» **INSTRUCTIONS TO FOLLOW**
Reproduce the following lines verbatim, every one of them, in their original order.
-- begin MATERIAL PROVIDED --
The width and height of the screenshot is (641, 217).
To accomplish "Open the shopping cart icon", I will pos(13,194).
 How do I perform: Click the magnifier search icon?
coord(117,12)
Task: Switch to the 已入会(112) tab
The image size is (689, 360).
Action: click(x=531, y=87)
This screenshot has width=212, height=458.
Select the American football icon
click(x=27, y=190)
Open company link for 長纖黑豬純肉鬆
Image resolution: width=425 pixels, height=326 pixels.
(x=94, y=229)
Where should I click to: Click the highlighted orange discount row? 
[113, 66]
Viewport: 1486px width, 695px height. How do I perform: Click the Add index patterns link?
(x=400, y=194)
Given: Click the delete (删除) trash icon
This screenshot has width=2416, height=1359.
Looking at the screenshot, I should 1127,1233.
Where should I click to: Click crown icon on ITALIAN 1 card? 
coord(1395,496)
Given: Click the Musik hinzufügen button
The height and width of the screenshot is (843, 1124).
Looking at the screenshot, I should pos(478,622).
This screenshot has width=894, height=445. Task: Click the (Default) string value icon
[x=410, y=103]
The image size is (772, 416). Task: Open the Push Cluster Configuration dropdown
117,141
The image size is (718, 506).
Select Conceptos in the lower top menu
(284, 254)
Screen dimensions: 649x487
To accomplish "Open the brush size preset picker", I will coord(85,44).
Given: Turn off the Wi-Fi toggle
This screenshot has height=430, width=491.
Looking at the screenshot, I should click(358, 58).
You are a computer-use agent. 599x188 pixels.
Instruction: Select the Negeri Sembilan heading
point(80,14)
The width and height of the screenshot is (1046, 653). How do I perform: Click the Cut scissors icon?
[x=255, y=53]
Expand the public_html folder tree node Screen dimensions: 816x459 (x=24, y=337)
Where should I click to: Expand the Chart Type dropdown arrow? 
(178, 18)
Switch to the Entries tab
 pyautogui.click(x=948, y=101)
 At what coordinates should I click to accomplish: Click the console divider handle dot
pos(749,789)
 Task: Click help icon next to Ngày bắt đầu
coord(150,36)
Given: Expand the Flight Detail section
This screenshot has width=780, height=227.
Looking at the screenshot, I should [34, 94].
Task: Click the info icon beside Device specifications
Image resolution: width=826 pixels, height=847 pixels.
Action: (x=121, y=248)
-- end MATERIAL PROVIDED --
» **TASK SOLUTION**
The width and height of the screenshot is (641, 217).
To accomplish "Open the shopping cart icon", I will pos(13,194).
 How do I perform: Click the magnifier search icon?
coord(117,12)
Task: Switch to the 已入会(112) tab
The image size is (689, 360).
Action: click(x=531, y=87)
This screenshot has width=212, height=458.
Select the American football icon
click(x=27, y=190)
Open company link for 長纖黑豬純肉鬆
Image resolution: width=425 pixels, height=326 pixels.
(x=94, y=229)
Where should I click to: Click the highlighted orange discount row? 
[113, 66]
Viewport: 1486px width, 695px height. How do I perform: Click the Add index patterns link?
(x=400, y=194)
Given: Click the delete (删除) trash icon
This screenshot has width=2416, height=1359.
Looking at the screenshot, I should 1127,1233.
Where should I click to: Click crown icon on ITALIAN 1 card? 
coord(1395,496)
Given: Click the Musik hinzufügen button
The height and width of the screenshot is (843, 1124).
Looking at the screenshot, I should pos(478,622).
This screenshot has width=894, height=445. Task: Click the (Default) string value icon
[x=410, y=103]
The image size is (772, 416). Task: Open the Push Cluster Configuration dropdown
117,141
The image size is (718, 506).
Select Conceptos in the lower top menu
(284, 254)
Screen dimensions: 649x487
To accomplish "Open the brush size preset picker", I will coord(85,44).
Given: Turn off the Wi-Fi toggle
This screenshot has height=430, width=491.
Looking at the screenshot, I should click(358, 58).
You are a computer-use agent. 599x188 pixels.
Instruction: Select the Negeri Sembilan heading
point(80,14)
The width and height of the screenshot is (1046, 653). How do I perform: Click the Cut scissors icon?
[x=255, y=53]
Expand the public_html folder tree node Screen dimensions: 816x459 (x=24, y=337)
Where should I click to: Expand the Chart Type dropdown arrow? 
(178, 18)
Switch to the Entries tab
 pyautogui.click(x=948, y=101)
 At what coordinates should I click to accomplish: Click the console divider handle dot
pos(749,789)
 Task: Click help icon next to Ngày bắt đầu
coord(150,36)
Given: Expand the Flight Detail section
This screenshot has width=780, height=227.
Looking at the screenshot, I should [34, 94].
Task: Click the info icon beside Device specifications
Image resolution: width=826 pixels, height=847 pixels.
Action: (x=121, y=248)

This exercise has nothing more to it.